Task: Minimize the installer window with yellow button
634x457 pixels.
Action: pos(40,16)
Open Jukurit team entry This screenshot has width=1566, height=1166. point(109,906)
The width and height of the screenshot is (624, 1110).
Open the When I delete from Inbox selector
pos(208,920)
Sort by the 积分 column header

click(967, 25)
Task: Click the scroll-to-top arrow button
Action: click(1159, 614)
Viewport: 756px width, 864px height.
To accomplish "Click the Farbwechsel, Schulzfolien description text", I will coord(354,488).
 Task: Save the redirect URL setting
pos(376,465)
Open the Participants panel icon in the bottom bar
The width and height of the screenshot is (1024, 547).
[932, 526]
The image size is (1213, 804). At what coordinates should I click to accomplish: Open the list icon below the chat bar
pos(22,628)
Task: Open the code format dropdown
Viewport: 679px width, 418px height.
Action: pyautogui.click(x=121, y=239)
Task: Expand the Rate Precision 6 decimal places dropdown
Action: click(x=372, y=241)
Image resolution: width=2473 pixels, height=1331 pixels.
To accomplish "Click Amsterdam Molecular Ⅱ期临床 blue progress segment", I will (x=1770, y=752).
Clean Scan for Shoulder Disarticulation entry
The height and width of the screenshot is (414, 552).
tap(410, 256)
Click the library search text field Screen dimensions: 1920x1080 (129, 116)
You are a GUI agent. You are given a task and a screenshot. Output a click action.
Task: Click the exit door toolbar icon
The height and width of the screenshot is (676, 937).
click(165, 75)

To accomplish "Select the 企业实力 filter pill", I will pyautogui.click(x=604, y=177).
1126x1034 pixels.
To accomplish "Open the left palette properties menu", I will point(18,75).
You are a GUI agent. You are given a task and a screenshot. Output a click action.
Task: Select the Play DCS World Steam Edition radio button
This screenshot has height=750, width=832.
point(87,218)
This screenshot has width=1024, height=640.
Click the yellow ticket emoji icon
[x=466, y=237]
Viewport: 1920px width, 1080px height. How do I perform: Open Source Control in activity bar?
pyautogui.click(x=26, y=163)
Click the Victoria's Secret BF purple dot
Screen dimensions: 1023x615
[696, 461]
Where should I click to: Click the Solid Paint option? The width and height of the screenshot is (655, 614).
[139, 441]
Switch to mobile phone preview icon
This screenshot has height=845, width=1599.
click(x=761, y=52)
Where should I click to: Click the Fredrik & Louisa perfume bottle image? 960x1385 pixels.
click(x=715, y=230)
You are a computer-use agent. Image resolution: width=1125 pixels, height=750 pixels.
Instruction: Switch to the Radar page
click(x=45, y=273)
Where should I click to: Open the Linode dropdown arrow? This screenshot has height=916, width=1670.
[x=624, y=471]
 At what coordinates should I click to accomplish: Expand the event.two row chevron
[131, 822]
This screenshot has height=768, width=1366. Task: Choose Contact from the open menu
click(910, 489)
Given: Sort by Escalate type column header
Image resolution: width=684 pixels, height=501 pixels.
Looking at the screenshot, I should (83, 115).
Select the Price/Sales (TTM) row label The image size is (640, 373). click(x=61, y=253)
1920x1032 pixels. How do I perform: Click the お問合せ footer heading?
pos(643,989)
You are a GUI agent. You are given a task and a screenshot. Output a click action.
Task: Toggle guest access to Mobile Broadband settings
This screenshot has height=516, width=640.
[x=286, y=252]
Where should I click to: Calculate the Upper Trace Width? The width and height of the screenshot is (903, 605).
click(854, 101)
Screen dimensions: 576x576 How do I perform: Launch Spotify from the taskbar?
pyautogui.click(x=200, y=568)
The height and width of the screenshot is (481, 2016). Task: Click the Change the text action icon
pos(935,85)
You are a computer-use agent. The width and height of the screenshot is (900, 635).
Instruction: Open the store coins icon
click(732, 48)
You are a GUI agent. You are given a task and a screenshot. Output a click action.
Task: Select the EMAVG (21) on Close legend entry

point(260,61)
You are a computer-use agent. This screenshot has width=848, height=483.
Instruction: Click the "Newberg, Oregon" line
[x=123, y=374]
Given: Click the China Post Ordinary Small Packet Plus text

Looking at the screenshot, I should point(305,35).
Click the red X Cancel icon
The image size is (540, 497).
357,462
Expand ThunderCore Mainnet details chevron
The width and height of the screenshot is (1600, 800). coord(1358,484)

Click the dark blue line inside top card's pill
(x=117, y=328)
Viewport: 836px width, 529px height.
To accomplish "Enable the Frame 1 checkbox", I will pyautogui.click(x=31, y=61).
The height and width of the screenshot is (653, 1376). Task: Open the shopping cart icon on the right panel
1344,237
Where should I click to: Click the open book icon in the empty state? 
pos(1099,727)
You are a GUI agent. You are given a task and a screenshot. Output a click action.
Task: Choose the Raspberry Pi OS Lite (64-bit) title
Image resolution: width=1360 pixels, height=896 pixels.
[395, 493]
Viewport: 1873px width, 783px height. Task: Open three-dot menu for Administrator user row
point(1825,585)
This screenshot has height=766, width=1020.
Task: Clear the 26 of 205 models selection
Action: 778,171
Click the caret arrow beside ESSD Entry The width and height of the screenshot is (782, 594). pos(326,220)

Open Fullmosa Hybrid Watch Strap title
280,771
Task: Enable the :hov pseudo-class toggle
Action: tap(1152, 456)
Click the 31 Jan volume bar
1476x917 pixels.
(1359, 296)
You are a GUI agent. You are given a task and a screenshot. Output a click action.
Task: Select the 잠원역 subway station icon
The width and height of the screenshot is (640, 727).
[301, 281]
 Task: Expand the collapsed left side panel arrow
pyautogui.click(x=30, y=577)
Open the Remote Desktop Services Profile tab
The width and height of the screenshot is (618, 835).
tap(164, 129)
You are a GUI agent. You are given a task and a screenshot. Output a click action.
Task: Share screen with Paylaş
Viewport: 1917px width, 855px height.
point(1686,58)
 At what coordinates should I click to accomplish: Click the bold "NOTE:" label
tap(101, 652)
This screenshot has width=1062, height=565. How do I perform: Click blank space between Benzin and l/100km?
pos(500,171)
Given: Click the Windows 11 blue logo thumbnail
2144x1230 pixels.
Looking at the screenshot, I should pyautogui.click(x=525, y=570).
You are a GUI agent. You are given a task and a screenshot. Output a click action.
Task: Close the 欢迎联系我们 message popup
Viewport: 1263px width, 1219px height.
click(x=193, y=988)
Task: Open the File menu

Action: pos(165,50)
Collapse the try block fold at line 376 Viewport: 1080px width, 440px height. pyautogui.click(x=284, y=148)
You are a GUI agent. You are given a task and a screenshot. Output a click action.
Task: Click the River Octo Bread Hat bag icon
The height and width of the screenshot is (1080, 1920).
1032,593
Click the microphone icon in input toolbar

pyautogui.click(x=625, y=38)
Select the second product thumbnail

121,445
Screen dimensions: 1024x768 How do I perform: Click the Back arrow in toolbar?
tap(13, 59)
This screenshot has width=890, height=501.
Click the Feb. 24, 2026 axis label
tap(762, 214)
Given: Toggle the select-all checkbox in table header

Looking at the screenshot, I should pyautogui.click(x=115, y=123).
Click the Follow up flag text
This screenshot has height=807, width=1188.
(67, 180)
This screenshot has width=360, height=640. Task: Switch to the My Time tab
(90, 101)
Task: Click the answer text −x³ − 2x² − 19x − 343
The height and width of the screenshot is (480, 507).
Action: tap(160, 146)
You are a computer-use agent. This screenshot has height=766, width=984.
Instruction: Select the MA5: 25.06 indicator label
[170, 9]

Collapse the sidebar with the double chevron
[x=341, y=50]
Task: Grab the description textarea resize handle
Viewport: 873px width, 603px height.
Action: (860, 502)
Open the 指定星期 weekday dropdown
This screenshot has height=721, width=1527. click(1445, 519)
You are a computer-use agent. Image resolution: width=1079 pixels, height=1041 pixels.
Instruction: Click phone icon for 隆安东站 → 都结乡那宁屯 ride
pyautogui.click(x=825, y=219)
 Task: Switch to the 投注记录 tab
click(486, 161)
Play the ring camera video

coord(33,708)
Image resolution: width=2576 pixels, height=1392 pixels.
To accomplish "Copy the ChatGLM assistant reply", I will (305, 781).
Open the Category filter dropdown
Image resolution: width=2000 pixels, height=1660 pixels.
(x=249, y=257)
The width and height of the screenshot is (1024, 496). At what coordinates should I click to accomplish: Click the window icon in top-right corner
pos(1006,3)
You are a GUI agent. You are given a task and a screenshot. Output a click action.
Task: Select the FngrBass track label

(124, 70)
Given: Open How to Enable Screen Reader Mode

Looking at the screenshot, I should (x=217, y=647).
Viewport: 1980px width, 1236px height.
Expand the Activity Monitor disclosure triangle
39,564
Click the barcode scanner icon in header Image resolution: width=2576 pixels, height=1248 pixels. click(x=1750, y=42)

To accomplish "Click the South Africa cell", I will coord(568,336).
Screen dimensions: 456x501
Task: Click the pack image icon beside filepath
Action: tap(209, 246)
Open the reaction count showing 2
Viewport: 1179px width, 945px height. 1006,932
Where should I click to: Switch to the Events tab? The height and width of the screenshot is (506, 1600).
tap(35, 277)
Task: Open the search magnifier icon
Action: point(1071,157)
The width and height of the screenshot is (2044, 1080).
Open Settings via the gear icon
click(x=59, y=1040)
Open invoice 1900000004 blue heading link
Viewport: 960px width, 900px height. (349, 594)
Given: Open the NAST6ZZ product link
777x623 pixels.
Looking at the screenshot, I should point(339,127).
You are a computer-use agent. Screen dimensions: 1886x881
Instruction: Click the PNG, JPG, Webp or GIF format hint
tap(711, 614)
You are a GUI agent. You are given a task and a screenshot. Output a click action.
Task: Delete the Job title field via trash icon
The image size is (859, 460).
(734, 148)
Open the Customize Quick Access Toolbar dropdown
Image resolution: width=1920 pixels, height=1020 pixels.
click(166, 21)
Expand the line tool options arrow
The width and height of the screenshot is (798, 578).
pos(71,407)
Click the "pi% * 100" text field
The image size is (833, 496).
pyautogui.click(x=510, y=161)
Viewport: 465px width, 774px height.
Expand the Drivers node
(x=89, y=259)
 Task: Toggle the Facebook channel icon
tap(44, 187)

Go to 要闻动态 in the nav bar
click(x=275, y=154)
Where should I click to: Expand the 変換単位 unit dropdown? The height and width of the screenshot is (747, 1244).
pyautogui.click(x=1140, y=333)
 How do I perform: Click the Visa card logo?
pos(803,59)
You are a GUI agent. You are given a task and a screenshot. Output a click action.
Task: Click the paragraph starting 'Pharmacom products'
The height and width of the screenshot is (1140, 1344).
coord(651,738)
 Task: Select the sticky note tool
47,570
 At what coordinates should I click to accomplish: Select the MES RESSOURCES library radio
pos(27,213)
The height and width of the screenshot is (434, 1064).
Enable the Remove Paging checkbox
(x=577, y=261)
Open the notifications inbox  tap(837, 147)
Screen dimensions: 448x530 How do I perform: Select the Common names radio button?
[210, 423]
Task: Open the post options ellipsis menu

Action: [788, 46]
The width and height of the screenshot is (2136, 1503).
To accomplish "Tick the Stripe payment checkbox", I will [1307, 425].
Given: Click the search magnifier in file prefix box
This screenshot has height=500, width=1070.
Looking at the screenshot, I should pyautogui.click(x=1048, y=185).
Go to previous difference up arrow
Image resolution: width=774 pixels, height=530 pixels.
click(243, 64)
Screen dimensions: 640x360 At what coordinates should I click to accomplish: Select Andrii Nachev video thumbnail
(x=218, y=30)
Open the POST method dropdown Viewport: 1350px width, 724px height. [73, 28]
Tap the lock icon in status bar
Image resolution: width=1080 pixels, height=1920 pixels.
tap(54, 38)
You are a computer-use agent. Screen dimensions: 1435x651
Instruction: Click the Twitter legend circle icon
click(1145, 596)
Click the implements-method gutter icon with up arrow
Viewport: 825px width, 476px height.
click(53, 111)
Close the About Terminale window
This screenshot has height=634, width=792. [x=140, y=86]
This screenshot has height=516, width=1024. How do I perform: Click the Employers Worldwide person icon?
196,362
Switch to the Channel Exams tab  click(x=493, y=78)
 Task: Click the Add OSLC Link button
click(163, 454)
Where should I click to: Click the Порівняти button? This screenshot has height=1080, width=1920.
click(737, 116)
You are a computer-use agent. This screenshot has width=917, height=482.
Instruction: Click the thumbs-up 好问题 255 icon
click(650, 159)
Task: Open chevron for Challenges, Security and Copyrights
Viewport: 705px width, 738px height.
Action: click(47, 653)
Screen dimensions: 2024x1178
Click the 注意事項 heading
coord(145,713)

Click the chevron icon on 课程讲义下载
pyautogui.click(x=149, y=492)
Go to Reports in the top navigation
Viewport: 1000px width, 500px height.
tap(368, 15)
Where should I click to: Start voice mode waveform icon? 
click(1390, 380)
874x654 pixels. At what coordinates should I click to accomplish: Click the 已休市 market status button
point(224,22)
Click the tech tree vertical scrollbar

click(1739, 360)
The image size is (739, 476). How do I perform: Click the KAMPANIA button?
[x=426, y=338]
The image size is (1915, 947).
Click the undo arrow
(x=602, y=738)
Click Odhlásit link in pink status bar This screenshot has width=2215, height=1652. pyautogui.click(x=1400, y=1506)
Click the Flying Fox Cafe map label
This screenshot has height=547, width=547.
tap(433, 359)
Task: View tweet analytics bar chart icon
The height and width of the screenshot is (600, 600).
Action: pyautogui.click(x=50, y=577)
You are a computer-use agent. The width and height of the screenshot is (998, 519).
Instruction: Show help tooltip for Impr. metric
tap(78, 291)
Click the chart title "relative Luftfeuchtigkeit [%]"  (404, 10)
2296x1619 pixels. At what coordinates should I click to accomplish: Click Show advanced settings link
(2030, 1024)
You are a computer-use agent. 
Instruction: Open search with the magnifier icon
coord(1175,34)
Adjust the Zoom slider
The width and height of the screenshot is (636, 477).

◇ ◇ ◇ ◇ ◇ ◇ ◇

**Problem statement:** Write the lines above, from the one containing "Click the chart" through the last line, as a JSON list of strings with one string per line, omitting any blank lines.

**Completed exercise:**
[
  "Click the chart title \"relative Luftfeuchtigkeit [%]\"  (404, 10)",
  "2296x1619 pixels. At what coordinates should I click to accomplish: Click Show advanced settings link",
  "(2030, 1024)",
  "You are a computer-use agent. ",
  "Instruction: Open search with the magnifier icon",
  "coord(1175,34)",
  "Adjust the Zoom slider",
  "The width and height of the screenshot is (636, 477)."
]